Biblia

Contento con la debilidad

Contento con la debilidad

Satanás entró en Judas, llamado Iscariote, que era del número de los doce. (Lucas 22:3)

Aquí está el sufrimiento que proviene de la “hostilidad de los pecadores”. Esto significa que Satanás tiene una mano en esto, tal como lo hizo en el sufrimiento de Jesús (Lucas 22:3). Sin embargo, este mismo sufrimiento se describe como gobernado por Dios de tal manera que tiene el designio amoroso y paternal de la disciplina purificadora.

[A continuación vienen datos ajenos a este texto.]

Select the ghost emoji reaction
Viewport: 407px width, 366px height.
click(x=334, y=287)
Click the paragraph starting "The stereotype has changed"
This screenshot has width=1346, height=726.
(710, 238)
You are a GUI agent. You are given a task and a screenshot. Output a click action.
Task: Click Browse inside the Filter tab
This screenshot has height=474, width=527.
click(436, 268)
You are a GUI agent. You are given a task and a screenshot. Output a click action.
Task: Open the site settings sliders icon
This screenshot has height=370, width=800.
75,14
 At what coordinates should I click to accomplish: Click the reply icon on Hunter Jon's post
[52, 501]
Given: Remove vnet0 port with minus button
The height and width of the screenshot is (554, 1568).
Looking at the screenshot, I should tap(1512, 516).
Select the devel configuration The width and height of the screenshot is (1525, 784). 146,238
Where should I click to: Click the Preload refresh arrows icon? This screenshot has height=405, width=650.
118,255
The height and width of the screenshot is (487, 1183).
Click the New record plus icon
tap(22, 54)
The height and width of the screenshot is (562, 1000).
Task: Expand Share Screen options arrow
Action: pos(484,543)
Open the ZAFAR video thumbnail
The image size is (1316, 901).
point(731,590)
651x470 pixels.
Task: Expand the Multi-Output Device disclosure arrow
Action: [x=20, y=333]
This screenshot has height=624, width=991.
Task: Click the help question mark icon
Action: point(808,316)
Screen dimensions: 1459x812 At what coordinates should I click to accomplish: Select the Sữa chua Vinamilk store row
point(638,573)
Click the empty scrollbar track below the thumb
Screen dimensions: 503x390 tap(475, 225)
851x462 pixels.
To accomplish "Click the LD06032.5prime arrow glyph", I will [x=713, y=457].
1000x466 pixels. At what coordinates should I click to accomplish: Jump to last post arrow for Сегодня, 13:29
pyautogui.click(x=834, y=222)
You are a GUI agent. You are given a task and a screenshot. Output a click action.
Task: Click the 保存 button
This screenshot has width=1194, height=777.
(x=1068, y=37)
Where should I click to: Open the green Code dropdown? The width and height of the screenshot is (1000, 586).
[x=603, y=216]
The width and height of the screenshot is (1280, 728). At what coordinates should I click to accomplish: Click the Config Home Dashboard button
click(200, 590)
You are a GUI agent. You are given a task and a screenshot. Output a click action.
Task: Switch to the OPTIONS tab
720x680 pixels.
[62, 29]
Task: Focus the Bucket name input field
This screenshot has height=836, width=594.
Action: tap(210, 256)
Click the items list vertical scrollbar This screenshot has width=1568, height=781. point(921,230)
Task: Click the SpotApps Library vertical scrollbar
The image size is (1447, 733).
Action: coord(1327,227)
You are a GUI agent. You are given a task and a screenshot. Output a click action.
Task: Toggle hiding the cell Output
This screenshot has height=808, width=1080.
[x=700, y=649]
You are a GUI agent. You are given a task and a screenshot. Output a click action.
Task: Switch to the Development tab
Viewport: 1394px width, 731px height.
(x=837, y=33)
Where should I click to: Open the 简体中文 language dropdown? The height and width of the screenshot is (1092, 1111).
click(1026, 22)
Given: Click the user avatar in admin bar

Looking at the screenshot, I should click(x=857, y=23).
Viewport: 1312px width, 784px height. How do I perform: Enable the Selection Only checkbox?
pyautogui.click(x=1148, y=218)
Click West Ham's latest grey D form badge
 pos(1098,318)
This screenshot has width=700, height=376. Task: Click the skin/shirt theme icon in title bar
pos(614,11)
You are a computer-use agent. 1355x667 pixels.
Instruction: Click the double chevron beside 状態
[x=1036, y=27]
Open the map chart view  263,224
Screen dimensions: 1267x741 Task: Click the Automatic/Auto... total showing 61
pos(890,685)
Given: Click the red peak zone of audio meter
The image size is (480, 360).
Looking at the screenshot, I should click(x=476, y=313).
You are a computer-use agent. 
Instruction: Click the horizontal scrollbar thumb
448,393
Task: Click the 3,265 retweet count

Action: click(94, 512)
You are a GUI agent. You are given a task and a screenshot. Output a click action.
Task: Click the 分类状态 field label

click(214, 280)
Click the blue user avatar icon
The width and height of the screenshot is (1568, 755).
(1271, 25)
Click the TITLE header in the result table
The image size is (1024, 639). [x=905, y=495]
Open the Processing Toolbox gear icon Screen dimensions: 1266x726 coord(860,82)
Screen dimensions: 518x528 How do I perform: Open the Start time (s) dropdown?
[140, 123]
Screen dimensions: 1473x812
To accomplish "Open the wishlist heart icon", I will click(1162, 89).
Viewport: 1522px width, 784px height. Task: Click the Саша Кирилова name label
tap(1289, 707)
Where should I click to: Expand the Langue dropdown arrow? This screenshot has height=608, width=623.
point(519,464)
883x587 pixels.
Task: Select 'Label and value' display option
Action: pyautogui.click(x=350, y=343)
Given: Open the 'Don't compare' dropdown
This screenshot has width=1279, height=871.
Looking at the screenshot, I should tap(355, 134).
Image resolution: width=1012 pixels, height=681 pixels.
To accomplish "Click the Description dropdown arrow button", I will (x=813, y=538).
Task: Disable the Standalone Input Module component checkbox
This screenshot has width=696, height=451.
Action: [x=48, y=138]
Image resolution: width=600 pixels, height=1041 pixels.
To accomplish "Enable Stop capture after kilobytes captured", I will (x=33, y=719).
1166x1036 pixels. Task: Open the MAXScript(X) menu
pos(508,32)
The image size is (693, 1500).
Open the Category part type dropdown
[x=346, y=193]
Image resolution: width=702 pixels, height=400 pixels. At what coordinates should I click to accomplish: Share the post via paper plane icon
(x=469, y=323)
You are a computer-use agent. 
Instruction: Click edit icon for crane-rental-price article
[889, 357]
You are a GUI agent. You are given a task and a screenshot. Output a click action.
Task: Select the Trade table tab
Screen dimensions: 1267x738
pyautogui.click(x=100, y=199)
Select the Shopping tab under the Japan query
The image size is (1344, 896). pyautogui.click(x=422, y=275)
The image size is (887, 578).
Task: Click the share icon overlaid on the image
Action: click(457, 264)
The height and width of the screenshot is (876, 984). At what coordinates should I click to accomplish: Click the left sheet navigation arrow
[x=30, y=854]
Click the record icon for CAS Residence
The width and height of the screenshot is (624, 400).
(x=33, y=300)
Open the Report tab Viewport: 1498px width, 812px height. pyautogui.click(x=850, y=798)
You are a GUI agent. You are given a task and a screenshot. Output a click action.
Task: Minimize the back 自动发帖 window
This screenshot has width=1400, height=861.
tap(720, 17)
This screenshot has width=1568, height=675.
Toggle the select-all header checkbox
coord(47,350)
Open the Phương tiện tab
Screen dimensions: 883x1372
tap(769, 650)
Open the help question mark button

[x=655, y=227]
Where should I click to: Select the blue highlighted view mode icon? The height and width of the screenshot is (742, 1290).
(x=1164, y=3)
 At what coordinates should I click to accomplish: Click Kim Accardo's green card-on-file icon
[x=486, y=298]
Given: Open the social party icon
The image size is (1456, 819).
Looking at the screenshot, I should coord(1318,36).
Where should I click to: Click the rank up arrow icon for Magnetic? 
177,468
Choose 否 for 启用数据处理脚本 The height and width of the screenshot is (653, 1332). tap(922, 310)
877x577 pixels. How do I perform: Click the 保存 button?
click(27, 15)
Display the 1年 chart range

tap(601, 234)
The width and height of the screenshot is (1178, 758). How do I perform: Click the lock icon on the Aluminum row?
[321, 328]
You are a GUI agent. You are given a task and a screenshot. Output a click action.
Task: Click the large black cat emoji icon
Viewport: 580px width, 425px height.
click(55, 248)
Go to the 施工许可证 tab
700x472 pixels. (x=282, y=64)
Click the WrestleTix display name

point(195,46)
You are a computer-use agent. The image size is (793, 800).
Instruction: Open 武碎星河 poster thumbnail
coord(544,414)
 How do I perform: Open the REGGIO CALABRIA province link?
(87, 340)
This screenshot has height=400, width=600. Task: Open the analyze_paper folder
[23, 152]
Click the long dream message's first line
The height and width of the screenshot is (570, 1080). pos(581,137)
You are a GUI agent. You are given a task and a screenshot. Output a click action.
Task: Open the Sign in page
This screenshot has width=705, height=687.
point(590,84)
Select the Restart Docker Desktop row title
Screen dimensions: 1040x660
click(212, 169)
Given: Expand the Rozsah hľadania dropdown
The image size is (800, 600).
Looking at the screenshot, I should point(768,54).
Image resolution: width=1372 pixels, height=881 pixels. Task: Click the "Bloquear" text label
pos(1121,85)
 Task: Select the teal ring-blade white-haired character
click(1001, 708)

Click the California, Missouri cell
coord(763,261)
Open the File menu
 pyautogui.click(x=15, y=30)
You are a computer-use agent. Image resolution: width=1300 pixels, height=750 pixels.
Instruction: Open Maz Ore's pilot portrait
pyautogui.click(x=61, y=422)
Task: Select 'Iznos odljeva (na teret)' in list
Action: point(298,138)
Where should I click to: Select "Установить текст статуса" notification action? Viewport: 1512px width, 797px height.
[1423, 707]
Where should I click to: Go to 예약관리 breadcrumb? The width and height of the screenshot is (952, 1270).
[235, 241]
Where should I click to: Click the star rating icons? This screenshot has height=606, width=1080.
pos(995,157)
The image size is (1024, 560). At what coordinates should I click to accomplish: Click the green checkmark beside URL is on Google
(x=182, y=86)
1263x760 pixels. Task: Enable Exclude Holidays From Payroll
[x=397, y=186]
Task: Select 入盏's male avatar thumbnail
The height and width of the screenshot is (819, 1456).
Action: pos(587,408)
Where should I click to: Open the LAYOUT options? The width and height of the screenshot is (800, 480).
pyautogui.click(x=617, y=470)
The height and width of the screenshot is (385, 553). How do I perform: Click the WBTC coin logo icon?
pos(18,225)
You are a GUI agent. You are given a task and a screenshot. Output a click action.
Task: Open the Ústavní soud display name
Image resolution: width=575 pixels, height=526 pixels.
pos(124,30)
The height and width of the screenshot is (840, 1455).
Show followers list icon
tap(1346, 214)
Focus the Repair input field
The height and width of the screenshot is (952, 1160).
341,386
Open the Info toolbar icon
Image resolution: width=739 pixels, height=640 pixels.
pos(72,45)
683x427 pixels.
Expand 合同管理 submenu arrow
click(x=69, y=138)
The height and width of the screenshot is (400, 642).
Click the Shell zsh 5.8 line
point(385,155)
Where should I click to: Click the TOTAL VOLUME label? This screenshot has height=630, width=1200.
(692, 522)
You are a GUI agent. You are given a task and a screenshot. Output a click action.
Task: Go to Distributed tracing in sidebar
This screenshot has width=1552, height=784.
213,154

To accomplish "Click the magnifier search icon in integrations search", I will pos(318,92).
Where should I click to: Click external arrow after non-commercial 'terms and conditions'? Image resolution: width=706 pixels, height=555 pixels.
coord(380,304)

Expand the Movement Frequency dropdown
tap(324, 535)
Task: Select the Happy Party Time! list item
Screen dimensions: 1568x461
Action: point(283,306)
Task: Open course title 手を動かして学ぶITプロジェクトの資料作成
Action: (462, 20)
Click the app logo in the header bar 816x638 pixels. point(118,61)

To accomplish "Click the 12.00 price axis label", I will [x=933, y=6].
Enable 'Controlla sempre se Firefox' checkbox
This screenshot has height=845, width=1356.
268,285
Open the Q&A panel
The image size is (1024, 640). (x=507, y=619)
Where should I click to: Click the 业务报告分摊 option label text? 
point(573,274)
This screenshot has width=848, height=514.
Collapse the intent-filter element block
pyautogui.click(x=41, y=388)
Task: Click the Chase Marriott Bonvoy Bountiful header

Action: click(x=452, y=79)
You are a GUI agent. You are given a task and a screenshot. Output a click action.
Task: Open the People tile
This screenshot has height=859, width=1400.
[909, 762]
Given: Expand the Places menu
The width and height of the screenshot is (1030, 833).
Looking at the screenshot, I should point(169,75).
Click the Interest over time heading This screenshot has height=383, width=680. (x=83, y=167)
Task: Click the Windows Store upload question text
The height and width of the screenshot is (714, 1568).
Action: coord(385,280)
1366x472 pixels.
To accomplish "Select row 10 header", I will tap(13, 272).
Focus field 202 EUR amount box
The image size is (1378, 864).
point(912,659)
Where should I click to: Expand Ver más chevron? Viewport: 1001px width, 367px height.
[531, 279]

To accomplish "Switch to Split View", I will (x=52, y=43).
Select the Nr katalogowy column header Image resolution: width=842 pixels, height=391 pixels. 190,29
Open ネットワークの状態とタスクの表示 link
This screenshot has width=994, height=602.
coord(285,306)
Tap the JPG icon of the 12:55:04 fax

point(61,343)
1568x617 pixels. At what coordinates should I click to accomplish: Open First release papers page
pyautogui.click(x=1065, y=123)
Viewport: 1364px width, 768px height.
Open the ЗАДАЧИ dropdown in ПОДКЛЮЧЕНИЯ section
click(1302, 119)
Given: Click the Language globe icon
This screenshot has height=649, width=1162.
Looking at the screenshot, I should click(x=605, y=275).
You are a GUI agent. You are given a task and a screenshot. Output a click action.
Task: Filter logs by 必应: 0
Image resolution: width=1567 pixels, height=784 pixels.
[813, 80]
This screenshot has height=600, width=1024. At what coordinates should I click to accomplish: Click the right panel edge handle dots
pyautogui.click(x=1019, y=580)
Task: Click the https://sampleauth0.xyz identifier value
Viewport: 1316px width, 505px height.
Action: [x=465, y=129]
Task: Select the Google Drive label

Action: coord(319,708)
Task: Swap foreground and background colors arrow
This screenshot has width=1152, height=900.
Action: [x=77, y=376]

Así que Satanás tiene un diseño para nuestro sufrimiento en la persecución, y Dios tiene un diseño diferente para esa misma experiencia. Pero la persecución no es única en esto. Lo mismo ocurre con la enfermedad. Tanto el designio de Satanás como el designio de Dios son evidentes en 2 Corintios 12:7–10:

Para que no me exalte, me fue dado un aguijón en la carne, un mensajero de Satanás para atormentarme, ¡para evitar que me exalte a mí mismo! En cuanto a esto, imploré tres veces al Señor que me dejara. Y él me ha dicho: “Te basta mi gracia, porque el poder se perfecciona en la debilidad”. Por tanto, de buena gana me gloriaré más bien en mis debilidades, para que habite en mí el poder de Cristo. Por tanto, estoy bien contento con las debilidades, con los insultos, con las angustias, con las persecuciones, con las dificultades, por causa de Cristo; porque cuando soy débil, entonces soy fuerte.

Aquí, el sufrimiento físico de Pablo, el aguijón en la carne, se llama «un mensajero de Satanás».

Pero el diseño de este sufrimiento es “evitar que [Pablo] se exalte [a sí mismo]”, lo cual nunca habría sido el diseño de Satanás.

Entonces, el punto es que Cristo cumple soberanamente su propósito amoroso y purificador al anular los intentos destructivos de Satanás. Satanás siempre tiene como objetivo destruir nuestra fe, pero Cristo magnifica su propio poder en nuestra debilidad.